Part II: Predicate Questions for Introducing Almost Any Type of Physical Exhibit

When introducing a physical exhibit, predicate questions are essential to establish relevance, authenticity, and, if necessary, chain of custody. The following generic questions can be adapted to almost any physical (tangible) exhibit.

Mark evidence as State’s Exhibit ___________________

Questions:

I show you what has been marked for identification as State’s exhibit ___________. Please examine it.

  1. Do you recognize it?
  2. How are you able to recognize it?
  3. What is it?
  4. How did it first come into your possession?
  5. Where did you obtain it?
  6. When did you obtain it?
  7. What did you do with it?
  8. When did you mark it?
  9. Is this _____________ in substantially the same condition now as when you first saw it?
  10. If there are any changes in its condition or appearance, please describe them to us.

Your Honor, the State offers exhibit ______________ into evidence.

Part III: Predicate Questions for Introducing a Handgun as Physical Evidence

When introducing a specific item, such as a handgun, additional foundational questions are needed to establish identification, authenticity, and unchanged condition. Here is an example sequence for introducing a handgun.

I am handing you a ___________ handgun bearing serial number __________ marked for identification as State’s Exhibit _________.

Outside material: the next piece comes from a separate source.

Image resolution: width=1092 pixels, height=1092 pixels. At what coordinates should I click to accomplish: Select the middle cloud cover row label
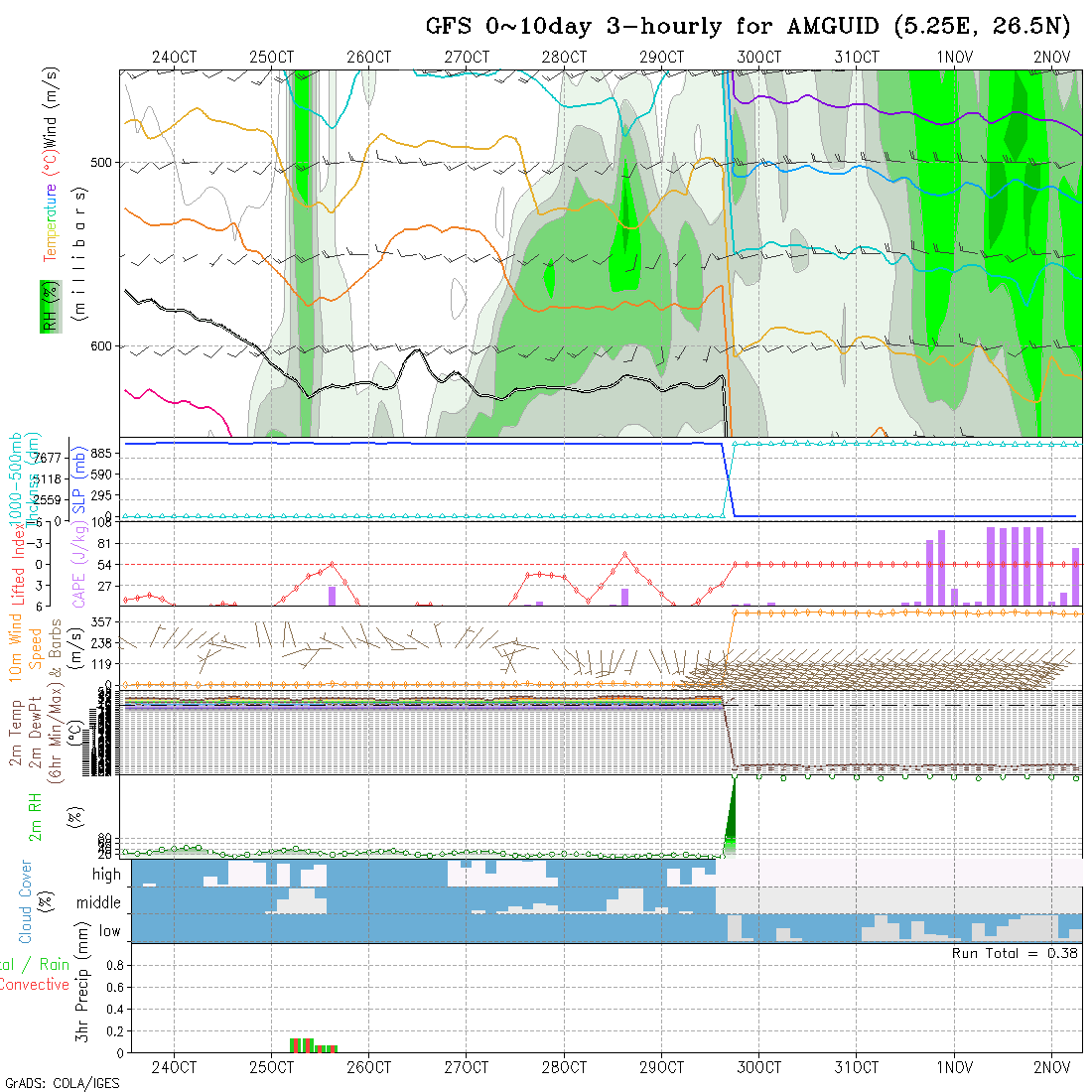point(99,903)
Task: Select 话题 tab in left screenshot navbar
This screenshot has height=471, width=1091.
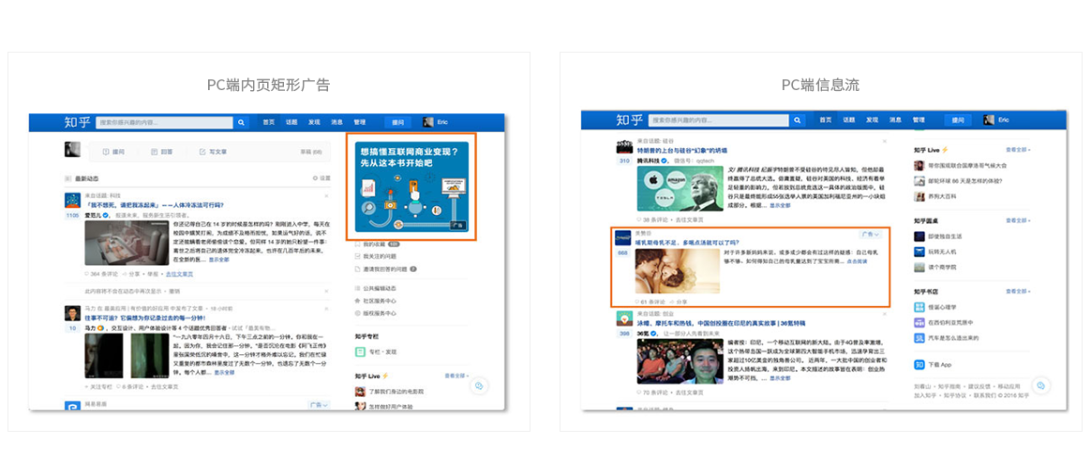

  1. Familiarity and Identification
  • Do you recognize this handgun?
  • How are you familiar with this handgun?
  • When did you first see this handgun?

2. Condition and Chain of Custody

  • Can you describe the physical condition of the handgun when you first saw it?
  • Is this handgun in substantially the same condition as when you last observed it?
  • To your knowledge, has this handgun been altered or tampered with since you first saw it?
  • Who has had custody of this handgun since you last observed it?

3. Authenticity and Unchanged Condition

  • Are there any unique markings or characteristics that help you identify this handgun as the same one you observed earlier?
  • Did you inspect the handgun to verify its identity and condition?
  • Has this handgun been altered or changed in any way since it was first introduced as evidence in this case?

4. Establishing the Chain of Custody (if needed)

  • Was this handgun stored securely from its first introduction until now?
  • Who else has had access to this handgun?

5. Requesting Admission into Evidence

  • After establishing the chain of custody and verifying authenticity, request its admission.
  • “Your Honor, the State offers this handgun, Exhibit ______, into evidence.”
  • After the court rules on admission, add: “Your Honor, may I publish this exhibit to the jury?”

Part IV: Best Practices & Trial Tips for Offering Physical Exhibits

Organize and Pre-Mark Exhibits Before Trial:
Pre-marking exhibits and familiarizing yourself with their identifiers ensures a smoother presentation. Confirm numbering conventions with the court clerk in advance.

Prepare Predicate Questions in Advance:
Draft predicate questions tailored to each exhibit and practice them. This helps ensure consistency in responses and avoids courtroom disruptions due to lack of preparation.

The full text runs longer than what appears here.